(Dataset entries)
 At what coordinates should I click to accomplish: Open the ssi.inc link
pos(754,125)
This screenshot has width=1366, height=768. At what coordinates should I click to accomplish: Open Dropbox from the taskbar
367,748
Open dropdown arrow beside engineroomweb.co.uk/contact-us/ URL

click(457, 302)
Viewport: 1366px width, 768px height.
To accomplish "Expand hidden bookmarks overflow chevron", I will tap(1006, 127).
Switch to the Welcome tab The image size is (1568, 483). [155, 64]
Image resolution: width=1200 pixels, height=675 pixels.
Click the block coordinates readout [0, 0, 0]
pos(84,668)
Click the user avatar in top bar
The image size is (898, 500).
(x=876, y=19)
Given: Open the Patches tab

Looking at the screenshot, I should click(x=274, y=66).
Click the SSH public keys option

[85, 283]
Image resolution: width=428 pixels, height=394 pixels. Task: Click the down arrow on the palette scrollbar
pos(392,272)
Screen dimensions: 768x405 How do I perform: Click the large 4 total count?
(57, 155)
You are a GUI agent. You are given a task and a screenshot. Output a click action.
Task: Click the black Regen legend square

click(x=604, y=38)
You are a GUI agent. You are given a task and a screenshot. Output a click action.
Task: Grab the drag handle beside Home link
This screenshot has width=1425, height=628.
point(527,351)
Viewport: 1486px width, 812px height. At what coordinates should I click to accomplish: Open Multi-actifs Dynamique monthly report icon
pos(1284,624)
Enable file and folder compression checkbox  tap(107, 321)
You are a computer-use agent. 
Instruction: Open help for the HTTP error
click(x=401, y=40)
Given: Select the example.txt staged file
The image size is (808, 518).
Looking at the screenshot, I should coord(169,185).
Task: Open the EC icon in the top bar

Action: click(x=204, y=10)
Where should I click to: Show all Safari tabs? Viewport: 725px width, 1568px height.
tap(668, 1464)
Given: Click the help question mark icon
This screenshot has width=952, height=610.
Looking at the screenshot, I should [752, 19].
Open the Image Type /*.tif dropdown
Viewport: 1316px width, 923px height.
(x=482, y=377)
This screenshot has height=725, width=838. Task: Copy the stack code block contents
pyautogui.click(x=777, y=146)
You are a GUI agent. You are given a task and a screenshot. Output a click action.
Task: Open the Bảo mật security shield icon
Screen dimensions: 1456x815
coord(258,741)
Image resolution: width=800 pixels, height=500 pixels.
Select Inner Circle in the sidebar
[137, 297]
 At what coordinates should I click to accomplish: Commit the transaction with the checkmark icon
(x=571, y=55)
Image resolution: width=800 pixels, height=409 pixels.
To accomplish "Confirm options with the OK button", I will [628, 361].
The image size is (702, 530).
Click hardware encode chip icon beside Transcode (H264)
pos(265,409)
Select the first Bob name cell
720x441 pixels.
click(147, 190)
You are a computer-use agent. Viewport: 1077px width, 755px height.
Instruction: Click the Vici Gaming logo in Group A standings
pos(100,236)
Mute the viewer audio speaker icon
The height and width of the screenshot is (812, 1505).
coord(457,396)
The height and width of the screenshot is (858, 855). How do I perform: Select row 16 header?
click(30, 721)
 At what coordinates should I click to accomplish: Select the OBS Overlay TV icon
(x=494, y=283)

*Required work:* Search the records above for the string "will" and copy each line that holds it.

*Output for this exercise:*
To accomplish "Expand hidden bookmarks overflow chevron", I will tap(1006, 127).
To accomplish "Confirm options with the OK button", I will [628, 361].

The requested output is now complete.